In present-day Kerala, a creeping savarna trauma seems to have blanked out such memories. Though they are now acting out borderline terrorism, these angry people have not always been supporters of their present leaders. Not all were such rank misogynists. That is why we need to treat the ongoing carnival of irrationality and violence as a symptom of deeper socio-psychological wounds. There is reason to believe the insecurities plaguing Kerala’s moral majority have been growing over the past decade, especially in response to public defiance of conservative mores by young people, and the very public and powerful self-assertion of gender and sexual minorities—not to speak of the strengthening of feminist discourse.
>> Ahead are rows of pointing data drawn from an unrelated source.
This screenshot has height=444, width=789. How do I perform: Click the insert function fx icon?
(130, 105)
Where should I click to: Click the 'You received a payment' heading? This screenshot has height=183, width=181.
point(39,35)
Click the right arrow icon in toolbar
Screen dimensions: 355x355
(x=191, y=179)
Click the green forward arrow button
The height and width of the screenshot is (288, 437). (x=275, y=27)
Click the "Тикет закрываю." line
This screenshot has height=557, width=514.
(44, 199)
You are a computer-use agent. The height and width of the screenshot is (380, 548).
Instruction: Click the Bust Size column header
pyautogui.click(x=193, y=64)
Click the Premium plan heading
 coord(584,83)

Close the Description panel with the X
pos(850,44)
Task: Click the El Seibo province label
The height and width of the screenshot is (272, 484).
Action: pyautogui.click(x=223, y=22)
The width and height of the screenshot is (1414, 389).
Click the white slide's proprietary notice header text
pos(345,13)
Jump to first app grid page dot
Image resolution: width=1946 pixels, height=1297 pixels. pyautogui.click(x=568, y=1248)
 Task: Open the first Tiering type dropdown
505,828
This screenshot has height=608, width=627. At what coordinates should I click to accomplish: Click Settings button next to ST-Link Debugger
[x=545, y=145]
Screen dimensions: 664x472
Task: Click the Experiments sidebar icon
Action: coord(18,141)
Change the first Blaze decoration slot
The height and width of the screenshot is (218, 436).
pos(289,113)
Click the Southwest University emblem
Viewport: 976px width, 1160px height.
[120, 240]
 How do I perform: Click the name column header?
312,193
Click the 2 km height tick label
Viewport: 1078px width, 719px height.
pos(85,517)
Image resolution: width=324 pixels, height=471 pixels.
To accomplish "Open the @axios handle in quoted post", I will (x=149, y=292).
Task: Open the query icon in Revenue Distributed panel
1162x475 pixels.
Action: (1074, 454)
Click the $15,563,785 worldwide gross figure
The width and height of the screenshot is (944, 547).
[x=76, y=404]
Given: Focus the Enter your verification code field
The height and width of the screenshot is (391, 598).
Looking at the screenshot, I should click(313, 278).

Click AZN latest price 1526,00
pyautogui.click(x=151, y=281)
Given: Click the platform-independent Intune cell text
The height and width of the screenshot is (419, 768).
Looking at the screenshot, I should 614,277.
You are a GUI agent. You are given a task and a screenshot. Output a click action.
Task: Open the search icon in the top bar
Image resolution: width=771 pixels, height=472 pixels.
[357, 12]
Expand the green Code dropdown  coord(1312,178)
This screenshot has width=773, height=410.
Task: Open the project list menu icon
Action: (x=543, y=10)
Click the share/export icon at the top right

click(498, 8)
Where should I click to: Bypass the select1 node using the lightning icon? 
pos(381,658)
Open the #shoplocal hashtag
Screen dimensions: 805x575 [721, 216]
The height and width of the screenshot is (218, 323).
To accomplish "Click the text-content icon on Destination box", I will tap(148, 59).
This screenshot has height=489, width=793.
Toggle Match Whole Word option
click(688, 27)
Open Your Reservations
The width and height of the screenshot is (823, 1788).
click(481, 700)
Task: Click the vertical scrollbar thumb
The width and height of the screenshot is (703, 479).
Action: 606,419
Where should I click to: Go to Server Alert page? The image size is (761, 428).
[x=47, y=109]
Savarna trauma finally peaked with the terribly unsettling experience of the floods that devastated Kerala this August. It was the first time in recent history that the savarna elite felt their lives directly threatened by forces of nature. It was also the first time they were forced to ditch their caste pride and accept the help of the fisherfolk and total strangers. Sabarimala merely offers a trigger for this trauma to erupt. No wonder there is in the present an unprecedented wave of rabidly casteist insults, all directed at ‘lower-caste’ leaders.
Men of the less privileged castes have had their own traumas accumulating too. The venom and anger about the Sabarimala verdict comes as much from subaltern spaces. Why? Working-class men’s spaces of leisure and homosocial bonding have been shrinking steadily of late; the growing confidence of ‘their’ women, now increasingly involved in self-help groups and such like, has left them feeling more and more threatened.
The wounds are deep and festering. Even as one is thoroughly repelled by the sight of educated young women declaring they do not need gender equality, the need for a deeper psychopathology is evident. The diagnosis is going to be layered and complex, and it is certainly not going to be pretty.